Document passage:
From 5b747f58f7cc9ed875d0f37a3a4fd9ed866a0c06 Mon Sep 17 00:00:00 2001
From: Arvid Norberg <arvid@libtorrent.org>
Date: Sun, 31 Jan 2010 19:14:00 +0000
Subject: [PATCH] add guided read cache and update tuning docs

---
 bindings/python/src/session_settings.cpp |  1 +
 docs/manual.rst                          | 15 +++++++
 docs/tuning.rst                          | 17 ++++++++
 examples/client_test.cpp                 |  1 +
 include/libtorrent/disk_io_thread.hpp    | 23 ++++++----
 include/libtorrent/session_settings.hpp  | 14 ++++++
 include/libtorrent/storage.hpp           |  7 +--
 src/disk_io_thread.cpp                   | 54 +++++++++++++++++-------
 src/peer_connection.cpp                  | 37 +++++++++++++++-
 src/storage.cpp                          | 15 ++++---
 10 files changed, 149 insertions(+), 35 deletions(-)

diff --git a/bindings/python/src/session_settings.cpp b/bindings/python/src/session_settings.cpp
index ddb020bc2..e98c7e59c 100644
--- a/bindings/python/src/session_settings.cpp
+++ b/bindings/python/src/session_settings.cpp
@@ -107,6 +107,7 @@ void bind_session_settings()
         .def_readwrite("drop_skipped_requests", &session_settings::drop_skipped_requests)
         .def_readwrite("low_prio_disk", &session_settings::low_prio_disk)
         .def_readwrite("volatile_read_cache", &session_settings::volatile_read_cache)
+        .def_readwrite("guided_read_cache", &guided_read_cache)
     ;
 
     enum_<proxy_settings::proxy_type>("proxy_type")

Raw data:

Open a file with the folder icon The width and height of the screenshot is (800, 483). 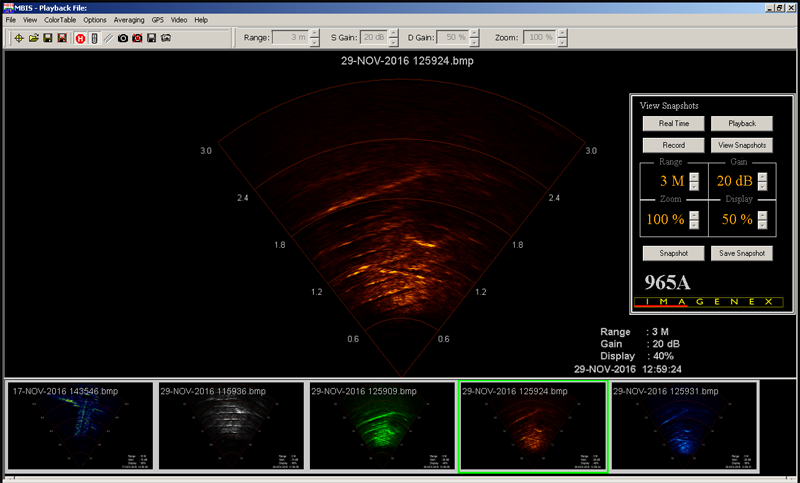(x=33, y=38)
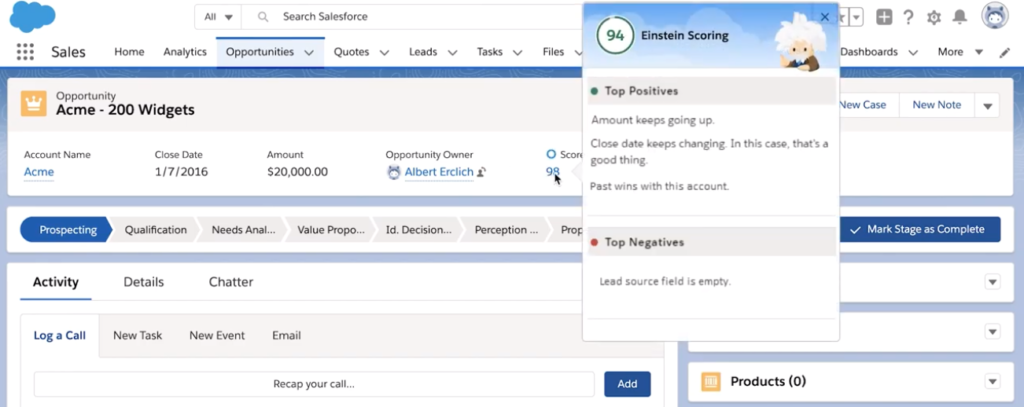
Task: Open the App Launcher grid icon
Action: (25, 52)

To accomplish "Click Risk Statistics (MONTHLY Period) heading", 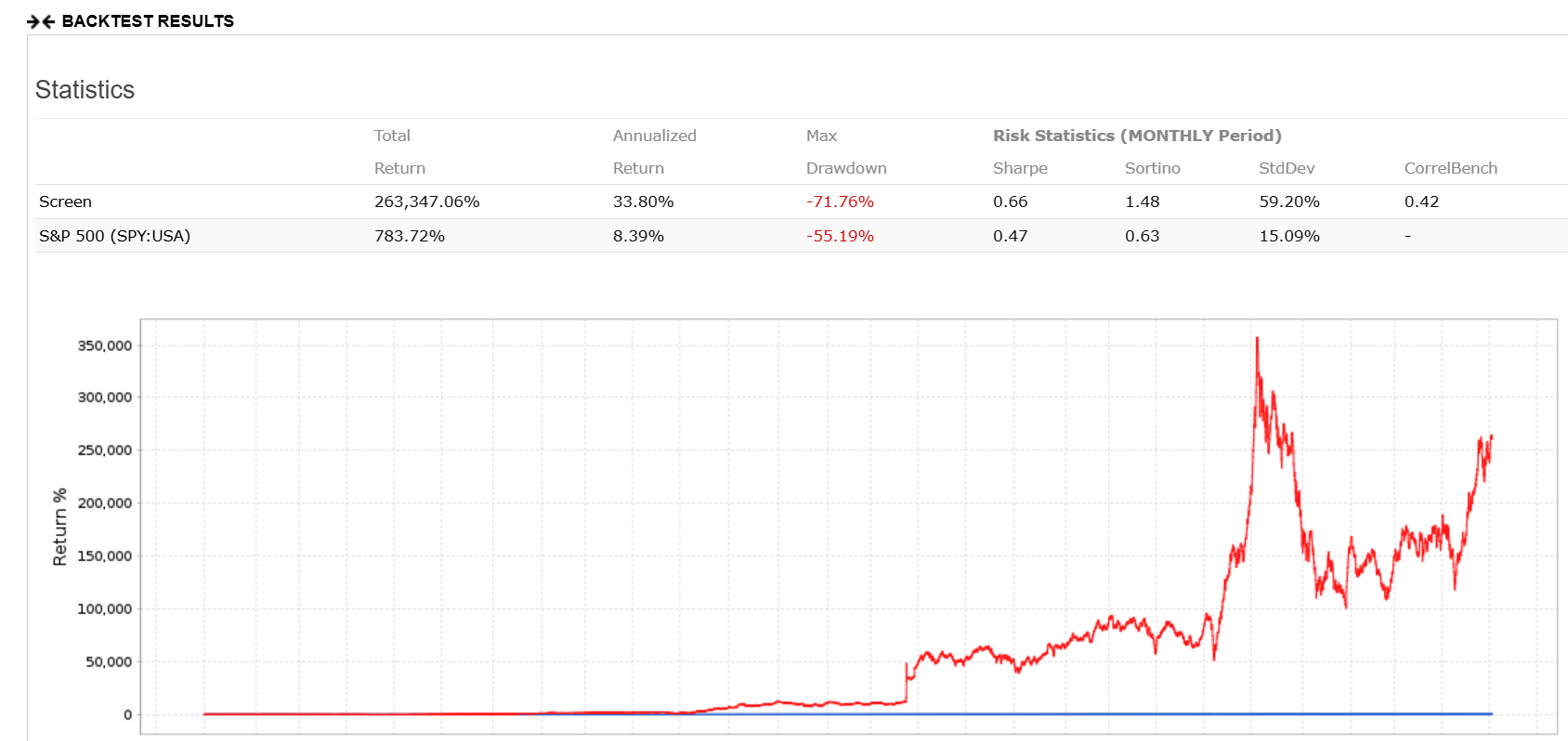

Written task 1:
According to the patch, how many files were changed, and how many insertions and deletions did those changes contain?
Written task 2:
Can you rewrite the patch's header block, the one that begins "From 5b747f58f7cc", as a short list that keeps its main facts?
Written task 3:
Which setting names are exposed through ".def_readwrite" lines in the patch's diff?

Expected answer 1:
10 files were changed, with 149 insertions and 35 deletions.

Expected answer 2:
- Commit: 5b747f58f7cc9ed875d0f37a3a4fd9ed866a0c06
- Author: Arvid Norberg <arvid@libtorrent.org>
- Date: Sun, 31 Jan 2010 19:14:00 +0000
- Subject: [PATCH] add guided read cache and update tuning docs

Expected answer 3:
- drop_skipped_requests
- low_prio_disk
- volatile_read_cache
- guided_read_cache